Oh yeah. I forgot.
If you want to compile NEMA, the easiest is to grab the following files:
MIM::DU:[NEMA]*.C
MIM::DU:[NEMA]*.H
MIM::DU:[NEMA]*.MAC
MIM::DU:[NEMA]MAKEFILE.
MIM::DU:[NEMA]NEMA.CMD
MIM::DU:[NEMA]NEMA.ODL
MIM::PDP11C$INCLUDE:STAT.H
MIM::DU:[1,1]BQTC.OLB
MIM::DU:[1,1]BQTLIB.OLB
Johnny
On 2016-05-30 16:16, Johnny Billquist wrote:
Hi.
On 2016-05-30 15:42, Paul A. Anokhin wrote:
This is fantastic news!
My 2 cents, if I may.
Very happy to answer...
There's a simple reason why I stopped using
MicroEMACS on my RSX
system and went back to TECO-11. Screen size. I didn't try too hard,
but I failed to hack MicroEMACS to display more than 80x24. It just
kept crashing. And as I nowadays mostly connect to my RSX system via
telnet, it's really not that pleasant to see those 80x24 symbols on a
pretty large terminal emulator screen.
Fair enough. I also found MicroEMACS limiting in lots of ways. Size was
one of them.
My TECO startup script, on the other hand, asks
the terminal about its
size and adjusts nicely.
NEMA seems to ignore both my real screen size and terminal height
setting (SET TERM/PAG:nnn). However it does use the terminal width
setting.
It's actually simpler than that. The max sizes are in config.h, and I
just currently defined them as 24x132. :-) If your terminal is larger
than these defines, NEMA will use what's in the defines.

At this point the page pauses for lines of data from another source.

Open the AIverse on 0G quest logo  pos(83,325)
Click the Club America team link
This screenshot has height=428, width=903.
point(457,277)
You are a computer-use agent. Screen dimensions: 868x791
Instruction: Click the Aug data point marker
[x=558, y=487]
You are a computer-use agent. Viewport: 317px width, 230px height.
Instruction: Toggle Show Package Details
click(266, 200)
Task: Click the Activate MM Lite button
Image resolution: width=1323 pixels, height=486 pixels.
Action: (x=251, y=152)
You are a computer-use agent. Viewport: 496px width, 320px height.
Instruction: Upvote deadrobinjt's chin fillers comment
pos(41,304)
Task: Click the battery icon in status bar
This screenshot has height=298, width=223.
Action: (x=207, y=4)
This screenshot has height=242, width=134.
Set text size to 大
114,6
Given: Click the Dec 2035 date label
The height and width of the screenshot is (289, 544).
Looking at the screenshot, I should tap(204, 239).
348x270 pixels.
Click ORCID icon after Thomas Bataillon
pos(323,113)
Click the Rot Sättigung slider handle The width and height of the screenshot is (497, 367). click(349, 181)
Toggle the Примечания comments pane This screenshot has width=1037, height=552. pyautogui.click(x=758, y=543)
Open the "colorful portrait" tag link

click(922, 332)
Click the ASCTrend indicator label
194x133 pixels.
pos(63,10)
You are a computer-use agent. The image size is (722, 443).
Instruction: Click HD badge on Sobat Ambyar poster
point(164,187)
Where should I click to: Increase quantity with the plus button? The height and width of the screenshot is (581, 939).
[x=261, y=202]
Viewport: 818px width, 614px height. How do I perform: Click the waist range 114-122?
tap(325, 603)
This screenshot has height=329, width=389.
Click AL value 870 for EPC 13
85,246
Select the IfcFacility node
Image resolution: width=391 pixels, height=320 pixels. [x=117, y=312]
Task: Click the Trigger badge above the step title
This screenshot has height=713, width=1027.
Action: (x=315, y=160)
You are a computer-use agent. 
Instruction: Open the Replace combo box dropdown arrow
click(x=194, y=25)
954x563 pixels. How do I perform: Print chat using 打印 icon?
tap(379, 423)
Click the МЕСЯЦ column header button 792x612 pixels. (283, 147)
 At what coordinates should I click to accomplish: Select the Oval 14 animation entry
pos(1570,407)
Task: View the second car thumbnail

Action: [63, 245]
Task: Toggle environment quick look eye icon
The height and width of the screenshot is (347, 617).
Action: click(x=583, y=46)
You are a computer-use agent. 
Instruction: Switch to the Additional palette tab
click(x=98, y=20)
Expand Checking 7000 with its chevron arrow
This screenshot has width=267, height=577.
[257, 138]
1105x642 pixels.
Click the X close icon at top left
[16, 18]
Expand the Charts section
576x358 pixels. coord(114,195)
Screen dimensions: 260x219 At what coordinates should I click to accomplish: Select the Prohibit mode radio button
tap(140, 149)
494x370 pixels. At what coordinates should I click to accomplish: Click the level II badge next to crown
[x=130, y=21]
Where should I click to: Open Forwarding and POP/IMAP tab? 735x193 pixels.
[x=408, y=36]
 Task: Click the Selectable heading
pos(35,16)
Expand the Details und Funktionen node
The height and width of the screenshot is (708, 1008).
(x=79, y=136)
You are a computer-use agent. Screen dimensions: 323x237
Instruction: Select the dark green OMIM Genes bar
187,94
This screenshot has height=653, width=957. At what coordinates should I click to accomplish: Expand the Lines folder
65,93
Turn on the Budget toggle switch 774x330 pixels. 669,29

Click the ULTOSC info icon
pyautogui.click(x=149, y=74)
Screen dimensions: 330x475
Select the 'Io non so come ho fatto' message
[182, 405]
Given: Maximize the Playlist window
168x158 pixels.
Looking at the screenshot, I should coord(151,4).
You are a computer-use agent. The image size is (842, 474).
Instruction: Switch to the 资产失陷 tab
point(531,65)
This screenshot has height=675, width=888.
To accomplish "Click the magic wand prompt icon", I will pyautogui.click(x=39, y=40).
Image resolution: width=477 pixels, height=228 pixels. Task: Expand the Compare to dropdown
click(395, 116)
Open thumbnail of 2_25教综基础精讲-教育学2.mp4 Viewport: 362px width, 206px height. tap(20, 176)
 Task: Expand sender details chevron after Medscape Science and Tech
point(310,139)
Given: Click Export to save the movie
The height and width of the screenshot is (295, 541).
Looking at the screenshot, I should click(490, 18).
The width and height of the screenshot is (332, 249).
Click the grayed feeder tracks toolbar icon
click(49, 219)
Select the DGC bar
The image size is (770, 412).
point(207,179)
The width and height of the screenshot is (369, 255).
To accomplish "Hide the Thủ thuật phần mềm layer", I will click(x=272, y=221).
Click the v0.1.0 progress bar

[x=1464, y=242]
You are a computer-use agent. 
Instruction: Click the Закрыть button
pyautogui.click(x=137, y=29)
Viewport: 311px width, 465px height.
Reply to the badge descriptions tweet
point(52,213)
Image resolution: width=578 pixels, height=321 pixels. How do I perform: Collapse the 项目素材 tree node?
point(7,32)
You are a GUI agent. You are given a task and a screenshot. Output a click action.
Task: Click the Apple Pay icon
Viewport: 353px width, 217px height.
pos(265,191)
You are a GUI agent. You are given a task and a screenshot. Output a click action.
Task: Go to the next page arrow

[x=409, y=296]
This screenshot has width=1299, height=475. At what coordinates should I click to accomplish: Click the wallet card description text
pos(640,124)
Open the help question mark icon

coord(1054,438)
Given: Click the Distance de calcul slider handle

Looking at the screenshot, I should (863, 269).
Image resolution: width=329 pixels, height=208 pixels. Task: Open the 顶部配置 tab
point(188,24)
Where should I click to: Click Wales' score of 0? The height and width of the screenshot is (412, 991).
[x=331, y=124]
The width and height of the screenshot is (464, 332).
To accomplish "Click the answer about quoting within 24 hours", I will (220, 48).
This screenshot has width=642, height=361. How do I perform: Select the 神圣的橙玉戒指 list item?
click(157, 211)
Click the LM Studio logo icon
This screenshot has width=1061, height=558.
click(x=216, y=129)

It's just a recompile with other values. It consumes a bit more memory,
but I've realized at this point that I'm not that short on memory in the
first place, so I can just raise those some.
At runtime, NEMA to check what the terminal setting is.
Note that the code will not properly handle if you suspend NEMA, resize
the screen, and then resume. The hook are in there to deal with this, I
just haven't had time to fix that one yet.
Please note that the source depends on STAT.H
which, judging by a
modification time on MIM, is your own header file, but which is
missing from the [NEMA] directory.
It's a file I wrote myself, along with the actual function. It is not a
part of PDP-11 C. You can find the file in MIM::DU:[BQTLIB], and it's
also at MIM::PDP11C$INCLUDE: where the PDP-11 C compiler searches for
system include files. Other functions I had to write were umask(),
getuid() and getgid(), since I wanted this to be generic enough to
easily port.
And then what is CLIB.OLB that is needed for a
task-building? Modules
that are needed seem to match CFPURSX.OLB, but if I task-build against
it, my NEMA.TSK crashes on startup.
CLIB.OLB, along with BQTLIB.OLB, are needed for the stat(), umask(),
getuid() and getgid() calls. There is some C code in there, which
requires that you have the C library in your final task as well, but it
shouldn't be an issue.
If things crash at startup, and not at task build, you might have been
task building with some wrong support modules?